At the other end of the spectrum are those who actually know what they're talking about. They have logged long hours and done their homework, which might include interviewing real people -- hundreds of them on both sides of the border.

They include Douglas Massey, a Princeton sociology professor and nationally acclaimed expert on immigration who for more than 20 years has monitored the U.S.-Mexico border, tracked immigration patterns, chronicled the Mexican migrant experience, and studied both the Mexican communities that cast off migrants and the U.S. communities that receive them.

Massey recently shared some of what he has learned in a lecture sponsored by the Center for U.S.-Mexican Studies at the University of California at San Diego. If there is one thing about which he is absolutely sure, it is that we're not facing an invasion but rather what he calls "a crisis of our own making."

It's not just that Americans are hiring illegal immigrants or at least tolerating the practice. It is also that, throughout this nation's history, businesses and government have indirectly facilitated the entry of millions of illegal immigrants through recruitment efforts and ineffective enforcement strategies. The government doesn't directly recruit illegal immigrants. But when it allows the recruitment of legal ones -- through guest worker programs -- millions of undocumented, including workers' relatives, tend to follow.

As Massey explained, the history of U.S. immigration policy is a push-pull saga of recruiting immigrants when we need workers, then deporting them when jobs are scarce. The immigrants are acting in a totally rational manner, going north for better-paying jobs. Someone who makes $7 a day in Mexico can make $70 a day picking fruit in California or $140 a day doing construction in North Carolina. As Massey sees it, it's Americans who can't decide whether they want to get rid of illegal immigrants or hire more of them.

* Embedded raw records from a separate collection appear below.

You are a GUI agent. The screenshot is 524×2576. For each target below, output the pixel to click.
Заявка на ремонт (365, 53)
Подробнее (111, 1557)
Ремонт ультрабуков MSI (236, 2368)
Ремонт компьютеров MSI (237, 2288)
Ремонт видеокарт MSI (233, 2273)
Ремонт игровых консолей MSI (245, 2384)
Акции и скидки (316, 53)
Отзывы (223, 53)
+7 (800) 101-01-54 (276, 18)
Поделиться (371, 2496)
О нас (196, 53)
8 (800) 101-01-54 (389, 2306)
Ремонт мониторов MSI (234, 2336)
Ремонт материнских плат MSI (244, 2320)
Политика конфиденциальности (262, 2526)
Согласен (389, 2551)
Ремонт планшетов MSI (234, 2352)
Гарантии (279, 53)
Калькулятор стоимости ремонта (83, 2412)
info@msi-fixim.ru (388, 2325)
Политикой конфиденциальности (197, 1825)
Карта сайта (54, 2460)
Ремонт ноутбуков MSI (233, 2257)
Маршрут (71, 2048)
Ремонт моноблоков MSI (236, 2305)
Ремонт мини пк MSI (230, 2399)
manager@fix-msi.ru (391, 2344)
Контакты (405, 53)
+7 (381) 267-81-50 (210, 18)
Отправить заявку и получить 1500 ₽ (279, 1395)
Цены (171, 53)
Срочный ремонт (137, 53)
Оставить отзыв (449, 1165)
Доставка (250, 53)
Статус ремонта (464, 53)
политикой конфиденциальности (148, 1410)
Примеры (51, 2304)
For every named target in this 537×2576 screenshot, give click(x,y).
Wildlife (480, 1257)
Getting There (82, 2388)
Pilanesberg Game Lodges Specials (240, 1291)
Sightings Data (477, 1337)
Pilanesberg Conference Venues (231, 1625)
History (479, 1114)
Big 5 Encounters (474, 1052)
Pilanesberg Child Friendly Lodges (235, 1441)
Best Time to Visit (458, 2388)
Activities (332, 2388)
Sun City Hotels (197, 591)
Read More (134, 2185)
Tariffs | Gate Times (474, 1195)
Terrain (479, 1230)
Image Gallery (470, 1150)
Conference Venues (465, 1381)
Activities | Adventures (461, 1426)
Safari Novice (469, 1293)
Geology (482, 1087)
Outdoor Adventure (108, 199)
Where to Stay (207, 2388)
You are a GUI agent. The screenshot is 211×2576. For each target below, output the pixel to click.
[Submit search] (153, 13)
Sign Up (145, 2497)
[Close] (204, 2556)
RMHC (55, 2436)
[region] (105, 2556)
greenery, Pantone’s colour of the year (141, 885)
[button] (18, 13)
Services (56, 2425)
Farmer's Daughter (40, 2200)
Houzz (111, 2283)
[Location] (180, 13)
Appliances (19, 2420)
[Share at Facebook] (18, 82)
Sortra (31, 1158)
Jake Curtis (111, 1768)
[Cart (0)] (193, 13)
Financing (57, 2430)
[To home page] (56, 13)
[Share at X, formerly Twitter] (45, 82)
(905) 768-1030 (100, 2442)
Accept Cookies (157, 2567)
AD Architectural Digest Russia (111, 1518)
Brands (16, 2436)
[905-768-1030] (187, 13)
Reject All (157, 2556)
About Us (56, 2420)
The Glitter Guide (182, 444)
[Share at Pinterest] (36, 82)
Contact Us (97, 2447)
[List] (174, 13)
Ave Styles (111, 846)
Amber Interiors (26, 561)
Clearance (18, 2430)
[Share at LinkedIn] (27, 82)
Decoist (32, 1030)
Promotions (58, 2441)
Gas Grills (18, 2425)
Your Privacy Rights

"It's the gringos who can't get their act together," he said.

The recruitment campaign started in 1907, when agricultural growers launched private efforts to go into Mexico and ensnare low-skilled workers for stints that resembled indentured servitude. There was more recruiting in 1917, when the labor supply was depleted during World War I, and it continued through the 1920s. The 1930s brought the Great Depression and a national unemployment rate that hit 25 percent -- and with it, massive deportation raids that resulted in the forced removal of even U.S.-born Latinos. World War II meant more labor shortages and thus more recruitment in the 1940s. The result: the Bracero program, which matched up millions of Mexican agricultural workers with U.S. employers. In the 1950s, President Eisenhower unleashed "Operation Wetback," as it was called -- a massive roundup by both federal and local authorities of both Mexicans and U.S.-born Mexican-Americans.

But to solve the labor shortage that the sweep created in the years that followed, the U.S. government quietly recruited a new batch of guest workers. And, as tends to happen, more illegal immigrants followed. They have been coming ever since.

Massey has no more confidence in the new fad -- the multibillion-dollar initiative to build walls and fences along the border.

"It's worse than useless," he said of the enforcement strategy. "It's counterproductive."

Fortifying the border enriches and emboldens immigrant smugglers by letting them charge more to bring their human cargo into the United States.

In the early 1990s, immigrant smugglers charged migrants $500 a head. Now, it's up to $3,000.

Besides, Massey notes, building fortresses makes it less likely that illegal immigrants on this side of the border will go home for family visits because they're reluctant to pay the higher price to come back. That's a bad trend. For generations, immigrants have gone home with regularity, and some would stay there. Now they simply stay in the United States -- and, as a result, the undocumented population increases. And so, Massey argues, we've cut the family ties that -- more than revolving-door deportations or ordinances banning taco trucks -- represented our best hope of shrinking the number of undocumented in the United States.

What a brilliant system we've concocted. Except for that minor glitch where it achieves the opposite of what we set out to accomplish.